Pour écrire Aimer Lawrence, la fondatrice d’Artpress a passé plus de deux années plongée dans ses romans, recueils de poésie, essais, nouvelles, correspondances, explorant son goût des « vastes espaces », sa vision de la sexualité mais, surtout, l’« acuité extraordinaire » avec laquelle il décrit « les difficultés des femmes à la recherche d’une place nouvelle ».

Il y a une liberté merveilleuse dans ce livre à la croisée de la critique littéraire et du texte autobiographique – ou plutôt qui s’appuie avec finesse sur l’autobiographie de son auteure pour montrer la force de l’œuvre qu’elle évoque. Chez Lawrence, note-t-elle, les hommes disent aux femmes, comme Cipriano à Kate dans Le Serpent à plumes (1926) : « Tu feras comme tu voudras » – et c’est aussi grisant qu’effrayant. Tout se passe comme si, pour cet essai lumineux, si personnel, le fantôme de l’écrivain avait chuchoté cette phrase à l’oreille de Catherine Millet. Raphaëlle Leyris

FLAMMARION

« Aimer Lawrence », de Catherine Millet, Flammarion, 304 pages, 21 €.

ESSAI. « Rome et les barbares. Histoire nouvelle de la chute de l’empire », de Peter Heather

Si la méditation sur les causes de la ruine de Rome est devenue un genre en soi, cet ouvrage de Peter Heather, professeur d’histoire médiévale au King’s College, à Londres, lui a imprimé, quand il est paru, en 2006, un tournant.
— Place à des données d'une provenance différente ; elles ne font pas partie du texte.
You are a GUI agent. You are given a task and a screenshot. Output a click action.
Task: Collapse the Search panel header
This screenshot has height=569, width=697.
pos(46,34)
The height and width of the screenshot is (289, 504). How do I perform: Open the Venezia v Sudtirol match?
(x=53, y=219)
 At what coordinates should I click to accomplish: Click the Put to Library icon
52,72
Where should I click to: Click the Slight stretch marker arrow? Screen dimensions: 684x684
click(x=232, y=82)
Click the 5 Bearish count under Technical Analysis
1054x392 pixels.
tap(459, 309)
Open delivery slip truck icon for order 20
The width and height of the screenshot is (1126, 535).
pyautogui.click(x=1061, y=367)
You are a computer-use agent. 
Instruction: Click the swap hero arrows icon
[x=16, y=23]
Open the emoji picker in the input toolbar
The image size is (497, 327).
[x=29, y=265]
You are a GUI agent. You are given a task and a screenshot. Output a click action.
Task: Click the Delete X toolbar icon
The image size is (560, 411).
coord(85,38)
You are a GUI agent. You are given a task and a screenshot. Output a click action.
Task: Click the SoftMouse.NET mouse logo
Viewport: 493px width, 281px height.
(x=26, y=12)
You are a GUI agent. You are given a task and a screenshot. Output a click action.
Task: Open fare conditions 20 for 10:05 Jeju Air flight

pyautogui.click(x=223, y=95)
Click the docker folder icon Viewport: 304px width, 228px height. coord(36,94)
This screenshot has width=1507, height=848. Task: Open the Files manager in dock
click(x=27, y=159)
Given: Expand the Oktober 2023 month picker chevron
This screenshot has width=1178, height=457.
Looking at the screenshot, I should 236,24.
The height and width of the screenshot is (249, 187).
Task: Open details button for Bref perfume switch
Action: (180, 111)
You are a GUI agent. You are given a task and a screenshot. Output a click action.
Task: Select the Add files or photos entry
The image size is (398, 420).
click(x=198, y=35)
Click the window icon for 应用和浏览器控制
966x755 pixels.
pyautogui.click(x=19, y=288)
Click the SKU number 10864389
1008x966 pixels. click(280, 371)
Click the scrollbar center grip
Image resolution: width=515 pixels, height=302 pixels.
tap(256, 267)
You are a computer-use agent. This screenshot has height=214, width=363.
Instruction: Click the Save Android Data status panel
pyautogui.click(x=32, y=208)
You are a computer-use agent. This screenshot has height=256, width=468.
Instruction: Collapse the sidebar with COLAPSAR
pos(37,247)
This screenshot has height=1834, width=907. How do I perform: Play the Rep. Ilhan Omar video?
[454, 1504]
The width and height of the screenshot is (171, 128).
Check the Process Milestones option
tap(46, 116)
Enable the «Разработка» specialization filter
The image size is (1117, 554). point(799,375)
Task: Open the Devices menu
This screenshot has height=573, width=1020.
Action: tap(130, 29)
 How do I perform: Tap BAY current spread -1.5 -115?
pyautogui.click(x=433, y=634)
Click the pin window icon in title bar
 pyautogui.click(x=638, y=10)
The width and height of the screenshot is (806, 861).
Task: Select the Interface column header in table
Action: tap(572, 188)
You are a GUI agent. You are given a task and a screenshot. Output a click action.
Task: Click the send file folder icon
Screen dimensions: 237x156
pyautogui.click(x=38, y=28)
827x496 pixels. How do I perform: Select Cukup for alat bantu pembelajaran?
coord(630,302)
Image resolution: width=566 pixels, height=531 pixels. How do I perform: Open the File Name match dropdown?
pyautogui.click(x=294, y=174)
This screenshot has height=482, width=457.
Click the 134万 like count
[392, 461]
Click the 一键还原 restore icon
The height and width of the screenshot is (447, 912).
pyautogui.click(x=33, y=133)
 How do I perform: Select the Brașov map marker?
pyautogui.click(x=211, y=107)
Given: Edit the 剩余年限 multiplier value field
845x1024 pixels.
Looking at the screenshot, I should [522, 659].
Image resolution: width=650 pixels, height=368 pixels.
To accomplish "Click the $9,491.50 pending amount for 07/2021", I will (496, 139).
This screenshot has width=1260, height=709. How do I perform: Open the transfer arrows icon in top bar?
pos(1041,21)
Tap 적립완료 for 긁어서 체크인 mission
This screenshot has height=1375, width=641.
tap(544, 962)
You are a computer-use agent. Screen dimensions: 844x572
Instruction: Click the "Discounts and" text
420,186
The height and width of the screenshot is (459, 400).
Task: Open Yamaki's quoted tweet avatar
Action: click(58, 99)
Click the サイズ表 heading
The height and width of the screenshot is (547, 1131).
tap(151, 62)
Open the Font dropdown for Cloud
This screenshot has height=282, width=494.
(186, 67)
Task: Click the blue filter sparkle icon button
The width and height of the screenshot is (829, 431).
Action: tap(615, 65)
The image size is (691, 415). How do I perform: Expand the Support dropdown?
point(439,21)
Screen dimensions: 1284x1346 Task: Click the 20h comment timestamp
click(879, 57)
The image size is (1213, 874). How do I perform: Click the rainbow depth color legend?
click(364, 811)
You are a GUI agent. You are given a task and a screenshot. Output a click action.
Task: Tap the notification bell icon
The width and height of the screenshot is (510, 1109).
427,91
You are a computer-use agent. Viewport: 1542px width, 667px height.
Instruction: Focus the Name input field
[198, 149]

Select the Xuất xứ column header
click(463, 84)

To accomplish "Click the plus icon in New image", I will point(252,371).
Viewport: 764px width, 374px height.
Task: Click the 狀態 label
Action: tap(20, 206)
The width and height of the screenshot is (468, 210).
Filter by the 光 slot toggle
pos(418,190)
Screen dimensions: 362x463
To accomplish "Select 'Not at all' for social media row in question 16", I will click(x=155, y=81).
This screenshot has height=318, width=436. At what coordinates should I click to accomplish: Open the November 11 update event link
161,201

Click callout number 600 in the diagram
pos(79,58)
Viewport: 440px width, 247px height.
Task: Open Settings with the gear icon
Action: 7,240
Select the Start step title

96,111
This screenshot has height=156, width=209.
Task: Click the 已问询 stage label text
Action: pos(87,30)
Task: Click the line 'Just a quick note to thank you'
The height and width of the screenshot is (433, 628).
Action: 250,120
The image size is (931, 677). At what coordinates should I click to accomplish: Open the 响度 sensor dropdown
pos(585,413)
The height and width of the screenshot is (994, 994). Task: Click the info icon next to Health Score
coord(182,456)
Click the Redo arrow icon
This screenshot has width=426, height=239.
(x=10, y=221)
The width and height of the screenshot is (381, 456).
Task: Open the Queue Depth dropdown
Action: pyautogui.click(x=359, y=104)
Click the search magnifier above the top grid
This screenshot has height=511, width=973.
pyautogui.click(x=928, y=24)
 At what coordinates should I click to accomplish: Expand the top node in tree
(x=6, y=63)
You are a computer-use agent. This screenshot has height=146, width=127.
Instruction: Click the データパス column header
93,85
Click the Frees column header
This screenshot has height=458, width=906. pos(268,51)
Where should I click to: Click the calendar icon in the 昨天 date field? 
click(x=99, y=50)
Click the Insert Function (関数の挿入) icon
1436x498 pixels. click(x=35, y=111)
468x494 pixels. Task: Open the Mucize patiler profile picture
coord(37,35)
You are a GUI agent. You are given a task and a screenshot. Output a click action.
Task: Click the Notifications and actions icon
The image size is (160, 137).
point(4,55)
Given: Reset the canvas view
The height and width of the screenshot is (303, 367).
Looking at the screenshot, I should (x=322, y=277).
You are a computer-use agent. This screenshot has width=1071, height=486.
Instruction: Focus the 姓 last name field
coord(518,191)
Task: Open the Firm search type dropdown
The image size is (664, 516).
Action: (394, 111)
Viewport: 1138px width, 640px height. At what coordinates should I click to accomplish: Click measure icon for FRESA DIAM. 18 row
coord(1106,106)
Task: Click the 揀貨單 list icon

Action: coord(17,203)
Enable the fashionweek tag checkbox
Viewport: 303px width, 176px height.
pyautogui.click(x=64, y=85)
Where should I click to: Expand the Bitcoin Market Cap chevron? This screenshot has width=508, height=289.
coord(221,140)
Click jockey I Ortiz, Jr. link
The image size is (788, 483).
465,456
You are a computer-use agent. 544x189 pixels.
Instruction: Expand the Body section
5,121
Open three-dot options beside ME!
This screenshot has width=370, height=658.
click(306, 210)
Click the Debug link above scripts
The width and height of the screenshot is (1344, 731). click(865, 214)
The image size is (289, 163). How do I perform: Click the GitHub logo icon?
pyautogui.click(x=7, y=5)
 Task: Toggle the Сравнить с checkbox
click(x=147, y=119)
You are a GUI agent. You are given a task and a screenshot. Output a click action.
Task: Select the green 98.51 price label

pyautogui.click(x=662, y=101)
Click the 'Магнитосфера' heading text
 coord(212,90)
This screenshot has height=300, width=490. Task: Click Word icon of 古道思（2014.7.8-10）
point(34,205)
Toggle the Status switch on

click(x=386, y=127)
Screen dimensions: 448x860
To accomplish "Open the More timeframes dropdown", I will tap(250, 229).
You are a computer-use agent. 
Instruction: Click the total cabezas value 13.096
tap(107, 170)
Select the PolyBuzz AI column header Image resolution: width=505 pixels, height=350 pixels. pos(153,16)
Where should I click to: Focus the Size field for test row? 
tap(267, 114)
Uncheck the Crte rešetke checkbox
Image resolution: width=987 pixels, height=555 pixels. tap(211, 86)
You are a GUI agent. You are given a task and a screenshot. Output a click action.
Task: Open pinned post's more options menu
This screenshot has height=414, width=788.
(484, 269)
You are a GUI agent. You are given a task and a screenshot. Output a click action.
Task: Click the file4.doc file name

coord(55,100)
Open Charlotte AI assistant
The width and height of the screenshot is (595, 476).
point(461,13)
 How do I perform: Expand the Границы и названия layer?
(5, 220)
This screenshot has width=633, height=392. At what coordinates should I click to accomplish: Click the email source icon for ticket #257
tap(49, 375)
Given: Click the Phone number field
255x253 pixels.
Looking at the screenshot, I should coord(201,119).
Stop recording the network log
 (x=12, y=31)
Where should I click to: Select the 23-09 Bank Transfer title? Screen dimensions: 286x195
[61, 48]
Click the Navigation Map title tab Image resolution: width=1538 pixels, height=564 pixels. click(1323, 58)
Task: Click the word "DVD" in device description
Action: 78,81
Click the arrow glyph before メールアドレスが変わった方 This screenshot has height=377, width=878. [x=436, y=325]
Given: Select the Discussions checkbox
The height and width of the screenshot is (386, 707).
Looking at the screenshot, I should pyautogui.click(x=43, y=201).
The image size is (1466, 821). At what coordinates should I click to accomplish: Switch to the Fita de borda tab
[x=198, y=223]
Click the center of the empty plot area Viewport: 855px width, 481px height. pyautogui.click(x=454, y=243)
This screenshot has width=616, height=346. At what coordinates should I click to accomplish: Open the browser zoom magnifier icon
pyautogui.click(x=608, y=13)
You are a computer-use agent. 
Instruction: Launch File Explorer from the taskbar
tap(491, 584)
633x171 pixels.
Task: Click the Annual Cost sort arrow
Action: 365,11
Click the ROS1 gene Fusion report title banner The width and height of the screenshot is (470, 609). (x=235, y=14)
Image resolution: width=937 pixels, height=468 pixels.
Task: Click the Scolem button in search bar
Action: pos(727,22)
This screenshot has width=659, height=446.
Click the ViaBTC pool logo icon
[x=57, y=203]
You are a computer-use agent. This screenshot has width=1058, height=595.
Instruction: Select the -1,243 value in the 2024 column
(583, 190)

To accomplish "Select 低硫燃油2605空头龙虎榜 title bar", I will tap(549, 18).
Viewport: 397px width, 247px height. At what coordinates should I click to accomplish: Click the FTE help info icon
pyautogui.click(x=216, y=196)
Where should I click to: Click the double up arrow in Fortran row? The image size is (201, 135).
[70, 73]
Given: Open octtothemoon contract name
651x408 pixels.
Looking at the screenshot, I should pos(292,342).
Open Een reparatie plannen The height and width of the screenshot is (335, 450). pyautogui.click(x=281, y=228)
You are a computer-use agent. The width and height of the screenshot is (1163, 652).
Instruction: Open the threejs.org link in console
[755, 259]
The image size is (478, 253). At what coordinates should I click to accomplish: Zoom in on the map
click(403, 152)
Il paraît impossible à l’auteur d’attribuer un tel désastre à des causes internes et moins encore à un désarmement moral ou à la corruption.

Le choc, à ses yeux, tient à des facteurs « exogènes » et l’écroulement n’eut rien de fatal. L’empire tardif n’était pas si déliquescent au IVe siècle. L’empereur se trouvait au cœur d’un Etat qui rappelle les régimes totalitaires, persuadé d’incarner le meilleur des mondes possibles et ne montrant aucun signe d’affaissement idéologique ou d’une quelconque contestation de son modèle.

La cause du déséquilibre fatal, autrement appelé « invasions barbares », doit être recherchée, selon Peter Heather, dans la montée en puissance des Huns, culminant avec l’arrivée à leur tête de l’ambitieux et retors Attila (395-453). La pression de ce peuple aurait incité les habitant goths des « royaumes clients » limitrophes de l’Empire d’Occident à demander asile à Rome sur un mode pacifique puis guerrier, infligeant une défaite spectaculaire aux légions de l’empereur Valens, en 378, à Andrinople.

Avec finesse, l’historien montre à quel point ces « barbares » qui pénétraient dans l’Empire ne l’étaient que du point de vue romain. Les envahisseurs appartenaient en réalité à la civilisation latine, au point que les tribulations décrites dans son livre ressemblent plus à une guerre civile qu’à un conflit international. Le ton ironique et facétieux avec lequel l’auteur convoque et détaille les textes parfois lacunaires de la période agrémente la lecture de cette ample fresque. Nicolas Weill

ALMA

« Rome et les barbares. Histoire nouvelle de la chute de l’empire » (The Fall of the Roman Empire. A New History), de Peter Heather, traduit de l’anglais par Jacques Dalarun, Alma, « Histoire », 634 pages, 28 €.